### Assignment
Give a verbatim copy of the lines below, minus the pictures.

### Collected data
==================================================
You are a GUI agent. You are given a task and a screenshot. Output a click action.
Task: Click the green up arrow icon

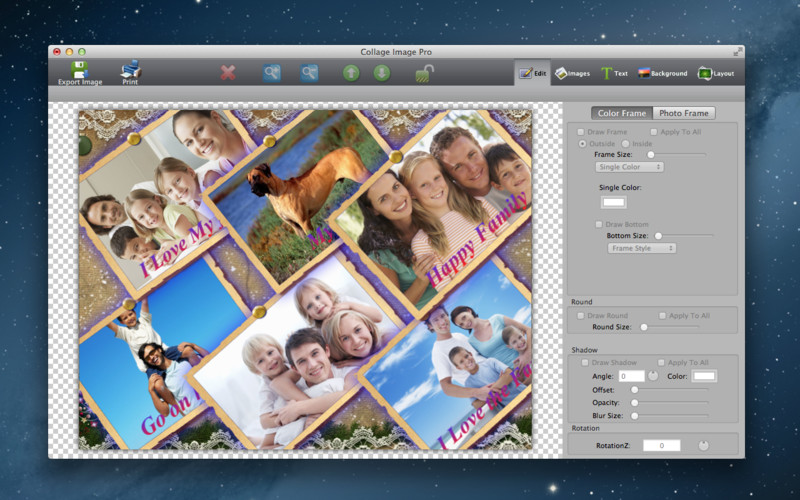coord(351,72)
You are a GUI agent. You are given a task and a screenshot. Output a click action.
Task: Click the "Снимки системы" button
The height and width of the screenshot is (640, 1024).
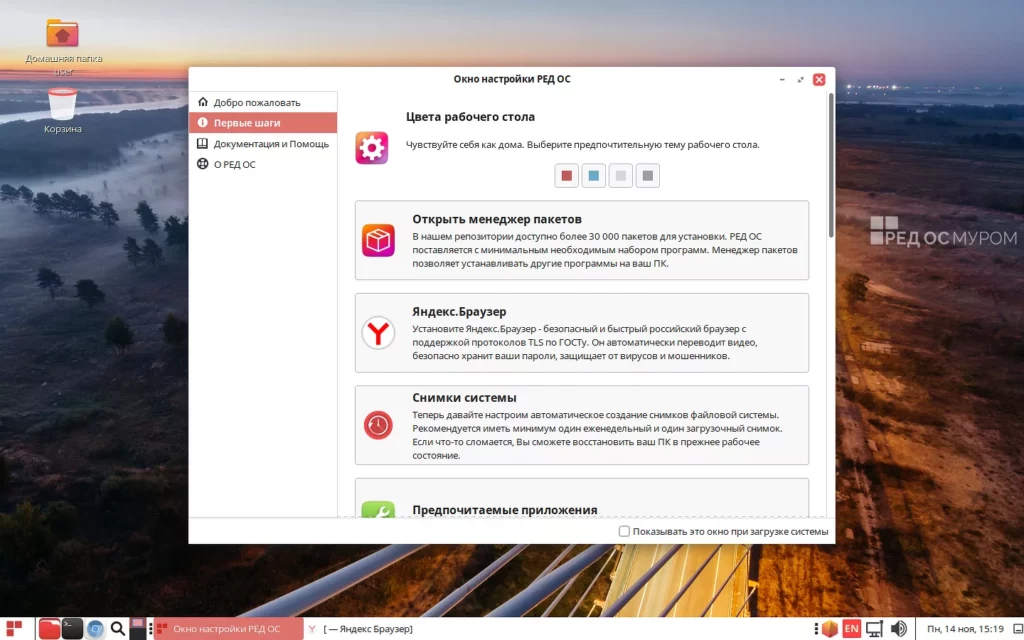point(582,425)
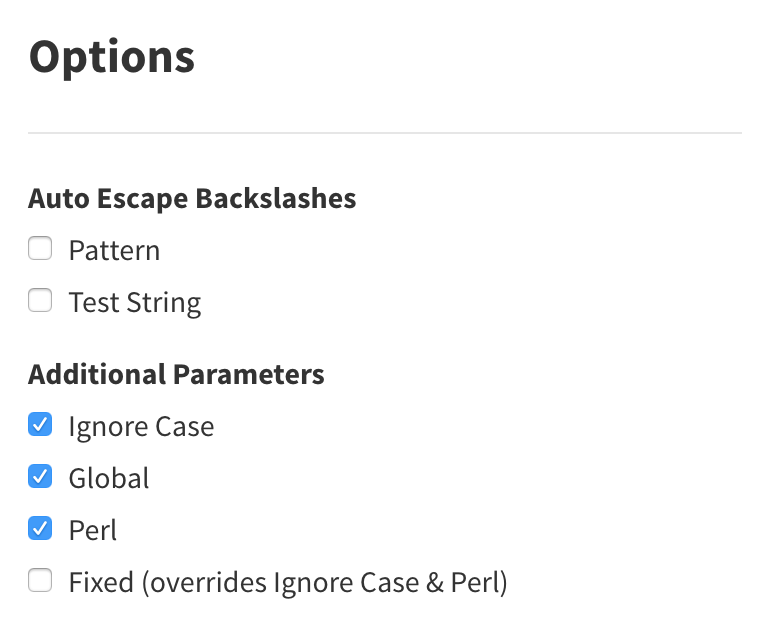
==================================================
### Expected output
You are a GUI agent. You are given a task and a screenshot. Output a click action.
Task: Click the green up arrow icon

coord(351,72)
You are a GUI agent. You are given a task and a screenshot. Output a click action.
Task: Click the "Снимки системы" button
The height and width of the screenshot is (640, 1024).
point(582,425)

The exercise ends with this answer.